Según el relato de su hermana Mónica, Raúl había ingresado a Gendarmería en 1974 y se ofreció voluntariamente para participar del Operativo Independencia en Tucumán, que había comenzado en febrero de 1975 mediante el decreto secreto 261/75 del gobierno constitucional de María Estela Martínez de Perón. Su familia se enteró de su regreso previsto para el 28 de agosto, pero ese día ocurrió el atentado.
El avión había partido de la Base Aérea de El Palomar a las 9 de la mañana y aterrizó en Tucumán a las 11.56, donde subieron 114 gendarmes del Equipo de Combate “San Juan”. A las 13.05, durante la carrera de despegue, una carga explosiva colocada debajo de la pista detonó, generando un cráter de doce metros de ancho por dos de profundidad. La aeronave, que estaba a unos 12 metros del suelo, se incendió y cayó sobre la pista, arrastrándose 400 metros.
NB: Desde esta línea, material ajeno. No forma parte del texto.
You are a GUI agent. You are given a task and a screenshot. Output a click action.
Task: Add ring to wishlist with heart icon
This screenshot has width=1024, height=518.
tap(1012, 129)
Mónica Cuello contó que, según testimonios de sobrevivientes y de Gendarmería, su hermano logró salir del avión tras la explosión, pero decidió volver a entrar en varias ocasiones para rescatar a compañeros. Finalmente, murió por asfixia dentro de la aeronave en llamas. “Algunos muchachos se nos acercaron y nos dijeron: ‘Yo estoy vivo porque Raúl me sacó’ o ‘gracias a Raúl estoy vivo’”, declaró Mónica.
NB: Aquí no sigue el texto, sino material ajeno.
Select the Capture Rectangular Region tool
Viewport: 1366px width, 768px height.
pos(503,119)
La familia no recibió una indemnización específica por la muerte de Raúl. Mónica señaló que solo se pagó un seguro y una compensación por pertenencias, y que actualmente tramita un reclamo de reparación económica. “No puede ser que unos hayan sido juzgados y otros no. Llega un momento en que te da mucha impotencia”, afirmó.
Raúl Cuello es recordado en la institución: la Escuela de Suboficiales de Gendarmería, en Jesús María, Córdoba, lleva su nombre. En octubre de 2025, esa institución donó un busto de Cuello a una escuela de Córdoba, aunque Mónica señaló que no fue consultada sobre la iniciativa y que ya solicitó modificaciones en dos ocasiones porque el rostro no se asemejaba al de su hermano.
Para el próximo 28 de agosto, cuando se cumplan 51 años del atentado, Mónica planea organizar un homenaje en un espacio público de Jáchal, con participación de familiares de las otras víctimas y sobrevivientes. “Quiero que se conozca su historia. Era muy joven, tenía 19 años y toda la vida por delante”, expresó.